Written in response to enquiries about the Sufi tradition, Learning How to Learn: Psychology and Spirituality in the Sufi Way presents traditional teaching stories and anecdotes and articles from newspapers to illustrate prerequisites to Sufi learning. One such prerequisite is that the learner should organise their basic human needs so as to be able to give adequate attention to their studies. The second section of the book is dedicated entirely to Shah's theory on the human need to give and receive attention.

==Reception==
The theory on attention presented in the book has influenced the school of psychology and psychotherapy known as the Human Givens Approach. In Human Givens: A New Approach To Clear-Thinking and Emotional Wellbeing by Ivan Tyrrell and Joe Griffin, the authors state that in their view Shah's theory represents "a profoundly more subtle understanding of the importance of attention than found in Western psychology till now" and go on to quote in full the 21 principles of attention that Shah considered worthy of study.

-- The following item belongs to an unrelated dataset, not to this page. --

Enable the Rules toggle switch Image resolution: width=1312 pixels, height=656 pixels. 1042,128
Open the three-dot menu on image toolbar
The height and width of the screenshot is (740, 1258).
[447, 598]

Richard Smoley and Jay Kinney, writing in Hidden Wisdom: A Guide to the Western Inner Traditions (2006), described Learning How to Learn as one of Shah's best works. They noted that the book provided a solid orientation to Shah's "psychological" approach to Sufi work and added that Shah, at his best, provides "insights that inoculate students against much of the nonsense in the spiritual marketplace."

In September 1978 Psychology Today described the book as "the watershed in studies of the mind" and elsewhere as "a textbook of method and attitude."